Dalam hadis dari Salaman, Rasul saw.
bersabda, “Menjaga perbatasan sehari semalam di jalan Allah SWT itu lebih baik
dari puasa satu bulan dan malam-malamnya didirikan qiyam al-lail. Jika ia mati,
ia akan mendapat pahala sesuai dengan amalannya, mendapat rezeki di sisi Allah
SWT, dan aman dari fitnah dunia-akhirat.” (HR Thabrani)
Sementara itu, dalam hadis marfu’ dengan
sanad tsiqah disebutkan, “Barang siapa mati dalam menjaga perbatasan di jalan
Allah SWT, ia aman dari kemelut fitnah yang besar.”
Diriwayatkan dari Abu Ammah, dari Nabi Saw,
beliau bersabda, “Sesungguhnya salat seorang murabith setara dengan lima ratus
salat.
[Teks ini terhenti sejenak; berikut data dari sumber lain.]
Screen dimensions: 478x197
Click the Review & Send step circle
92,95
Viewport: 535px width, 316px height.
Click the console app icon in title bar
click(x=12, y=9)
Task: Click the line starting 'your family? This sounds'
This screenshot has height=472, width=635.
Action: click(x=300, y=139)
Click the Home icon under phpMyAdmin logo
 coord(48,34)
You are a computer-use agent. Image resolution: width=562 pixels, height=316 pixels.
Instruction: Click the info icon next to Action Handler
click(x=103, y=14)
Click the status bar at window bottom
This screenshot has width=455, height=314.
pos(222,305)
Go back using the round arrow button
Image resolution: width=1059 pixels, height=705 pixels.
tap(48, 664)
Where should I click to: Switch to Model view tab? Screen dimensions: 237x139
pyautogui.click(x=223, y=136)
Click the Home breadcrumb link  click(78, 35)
Mengeluarkan biaya satu dinar dan satu dirham untuk itu (ribath) lebih
utama dari tujuh ratus dinar yang dia nafkahkan untuk selain keperluan ribath.”
(HR Al-Bayhaqiy dalam kitab Syu’abul Iman)
Diriwayatkan dari Ibny Abbas, dia berkata,
ia mendengar Rasulullah saw. bersabda, “Dua mata yang tidak akan disentuh oleh
api neraka, mata yang menangis karena takut kepada Allah dan mata yang bermalam
melakukan penjagaan di jalan Allah.” (HR Tirmidzi)
Kemudian diriwayatkan dari Utsman ra, dia
berkata, dia mendengar Rasulullah saw. bersabda, “Melakukan penjagaan satu
malam di jalan Allah lebih utama dari seribu hari yang malamnya diisi salat dan
siangnya diisi puasa.” (HR Ahmad)
Dari berbagai hadis di atas, dapat kita
pahami, Allah SWT dan Rasul-Nya begitu besar memberikan keutamaan dan pahala
bagi orang-orang yang melakukan penjagaan atas wilayah perbatasan. Wajar
Khalifah sebagai pemimpin tertinggi negara begitu besar pula menaruh perhatian
atasnya.
Khilafah juga akan selalu memperluas
kekuasaanya pada daerah perbatasan sehingga Islam sebagai rahmat bagi seluruh
alam pun terwujud. Inilah salah satu kekuatan yang dimiliki Khilafah, sebagai
negara adidaya akan memberdayakan seluruh potensi yang ada demi melindungi
negara dan warga negaranya. Begitulah Khilafah digdaya mempertahankan wilayah
kekuasaannya. Semoga Allah SWT memberikan pertolongan-Nya dalam waktu tak lama
lagi. Aamiin aamiin Ya Rabbal a'lamiin.